犬は無事~『ヒューマン・ボイス』(ネタバレあり)

 ペドロ・アルモドバルの短編映画『ヒューマン・ボイス』を見てきた。ジャン・コクトーの戯曲の翻案である。恋人に出て行かれた女性(ティルダ・スウィントン)が恋人と電話で話すところを撮った30分くらいの映画である。

 戯曲原作だけあってものすごく舞台劇っぽい作品で、1人芝居を撮っているという感じの映画である。しかもこの映画はオシャレなアパートの部屋のセットを組んで、そのセットを上から撮るなど、舞台劇を撮っているかのような撮影をわざとやっている。しかしながら最後でヒロインが犬を連れて建物の外に出て行くようになっており、ここはかなり映画っぽい…というか、いかにも舞台劇風なのに最後の最後に舞台ではできないことをやっており、ここは非常に工夫があると思った。

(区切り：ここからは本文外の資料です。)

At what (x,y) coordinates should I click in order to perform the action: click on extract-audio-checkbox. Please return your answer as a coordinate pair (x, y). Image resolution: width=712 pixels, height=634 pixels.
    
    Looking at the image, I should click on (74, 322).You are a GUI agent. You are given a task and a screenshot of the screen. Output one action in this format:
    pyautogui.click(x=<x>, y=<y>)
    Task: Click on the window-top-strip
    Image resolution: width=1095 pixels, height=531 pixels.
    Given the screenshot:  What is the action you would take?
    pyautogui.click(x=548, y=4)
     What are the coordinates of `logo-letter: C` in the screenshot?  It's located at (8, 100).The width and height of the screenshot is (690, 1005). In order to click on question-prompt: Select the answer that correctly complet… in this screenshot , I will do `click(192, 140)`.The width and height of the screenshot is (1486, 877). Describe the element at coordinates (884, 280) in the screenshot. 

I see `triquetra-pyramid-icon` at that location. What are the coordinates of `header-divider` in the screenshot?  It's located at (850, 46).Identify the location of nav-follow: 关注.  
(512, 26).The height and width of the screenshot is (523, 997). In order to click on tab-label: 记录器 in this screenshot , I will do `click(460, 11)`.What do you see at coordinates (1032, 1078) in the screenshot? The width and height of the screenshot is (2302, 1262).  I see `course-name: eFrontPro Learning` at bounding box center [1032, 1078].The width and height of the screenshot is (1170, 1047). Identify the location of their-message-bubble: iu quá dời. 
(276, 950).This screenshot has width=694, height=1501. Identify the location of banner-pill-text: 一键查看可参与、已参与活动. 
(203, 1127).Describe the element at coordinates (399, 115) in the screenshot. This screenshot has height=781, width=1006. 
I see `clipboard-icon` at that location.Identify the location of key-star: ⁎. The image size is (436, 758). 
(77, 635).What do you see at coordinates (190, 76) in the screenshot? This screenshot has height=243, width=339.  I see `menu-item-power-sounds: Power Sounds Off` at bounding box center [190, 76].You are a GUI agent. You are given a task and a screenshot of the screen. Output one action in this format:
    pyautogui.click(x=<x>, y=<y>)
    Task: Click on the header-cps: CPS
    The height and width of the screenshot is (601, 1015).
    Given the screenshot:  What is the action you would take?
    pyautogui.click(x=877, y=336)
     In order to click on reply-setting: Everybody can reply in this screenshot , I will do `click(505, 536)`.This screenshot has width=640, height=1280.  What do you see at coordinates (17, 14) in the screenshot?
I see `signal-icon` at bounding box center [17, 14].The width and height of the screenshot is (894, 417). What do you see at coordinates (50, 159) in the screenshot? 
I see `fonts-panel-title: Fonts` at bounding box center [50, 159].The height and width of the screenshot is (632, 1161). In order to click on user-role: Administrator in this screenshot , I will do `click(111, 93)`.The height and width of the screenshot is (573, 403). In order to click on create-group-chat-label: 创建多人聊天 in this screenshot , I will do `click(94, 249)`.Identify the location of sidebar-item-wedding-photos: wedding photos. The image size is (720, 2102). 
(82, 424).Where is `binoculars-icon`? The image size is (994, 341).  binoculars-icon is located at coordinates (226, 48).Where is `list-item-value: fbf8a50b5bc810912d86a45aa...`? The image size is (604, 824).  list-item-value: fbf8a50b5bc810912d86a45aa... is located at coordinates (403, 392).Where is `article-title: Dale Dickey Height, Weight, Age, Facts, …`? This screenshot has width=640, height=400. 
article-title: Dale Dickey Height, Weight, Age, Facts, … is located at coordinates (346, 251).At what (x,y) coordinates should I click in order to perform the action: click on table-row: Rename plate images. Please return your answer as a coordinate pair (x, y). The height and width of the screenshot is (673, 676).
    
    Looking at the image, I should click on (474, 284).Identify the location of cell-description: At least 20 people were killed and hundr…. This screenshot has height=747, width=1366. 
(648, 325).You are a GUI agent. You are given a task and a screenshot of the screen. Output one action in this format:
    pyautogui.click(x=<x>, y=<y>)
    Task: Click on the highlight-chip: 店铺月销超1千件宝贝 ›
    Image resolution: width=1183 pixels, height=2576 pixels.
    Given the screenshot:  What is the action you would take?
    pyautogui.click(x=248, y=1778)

 なお、ヒロインは恋人の犬をまだ飼っていて(犬も見捨てるとはひどい恋人である)、この犬がかなり長い間画面に映っている。この犬がティルダ様の共演者にふさわしい芸達者である。途中で犬が割れた陶磁器の破片の上に座るところがあってちょっとぎょっとしたのだが(実際に尖った破片の上に座っているわけではないだろうし、これはヒロインの破壊的な衝動や、飼い主に捨てられた苦痛を犬も感じ取っているということだろう)、最後まで無事なので良かった。